In un mondo del vino sempre più guidato da mode globali, il rischio è che il gusto si appiattisca e le bottiglie si somiglino tutte. Vitigni come Merlot, Cabernet, Chardonnay e Pinot Grigio dominano gli scaffali di enoteche e di una GDO sempre più sensibile alla scelta, spesso a discapito di una biodiversità vinicola che rischia l’estinzione. Eppure, ai margini del mercato, resistono storie di vitigni dimenticati, uve antiche che raccontano territori, famiglie e stagioni mai passate di moda e che, soprattutto resistono grazie alla passione e alla volontà di vignaioli che conoscono molto bene il loro territorio.

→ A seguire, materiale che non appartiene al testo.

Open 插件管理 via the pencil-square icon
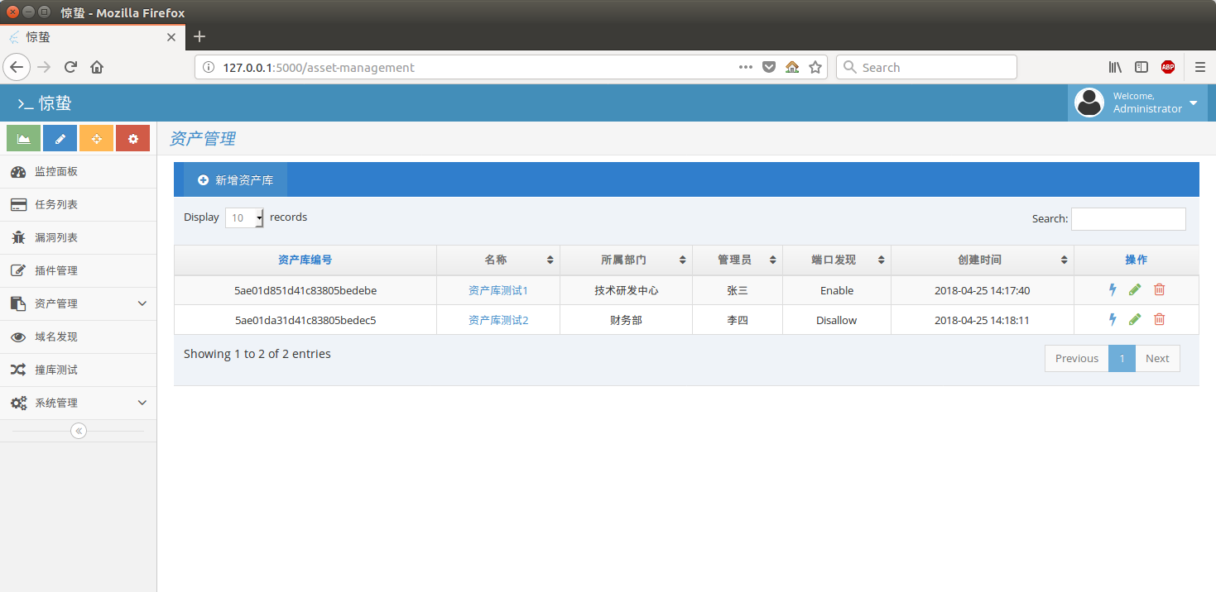 point(20,270)
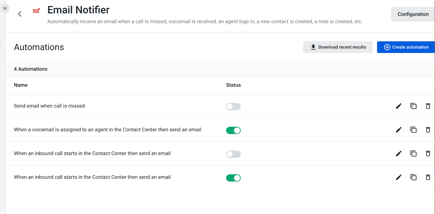This screenshot has height=214, width=435.
Task: Collapse the sidebar with the arrow button
Action: click(5, 8)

Molti di questi vitigni sono sconosciuti ai più. Sono coltivati in appezzamenti minuscoli, vinificati in modo tradizionale, spesso per uso familiare o per un mercato di prossimità. Hanno nomi che suonano come dialetti: Uva del Tundé, Gamba di Pernice, Sciascinoso, Pignolo, Coda di Volpe risuonano come frammenti di storia contadina che affondano le radici in secoli di selezione naturale. Il motivo dell’oblio è spesso economico. Alcuni vitigni sono meno produttivi, più delicati, o poco adattabili alle esigenze della viticoltura moderna. Altri hanno profili aromatici difficili da incasellare nei gusti omologati del mercato globale. Ma è proprio in queste irregolarità che si nasconde il valore. Ogni vitigno dimenticato è un archivio genetico e culturale. La loro perdita sarebbe un impoverimento non solo del gusto, ma dell’identità di interi territori.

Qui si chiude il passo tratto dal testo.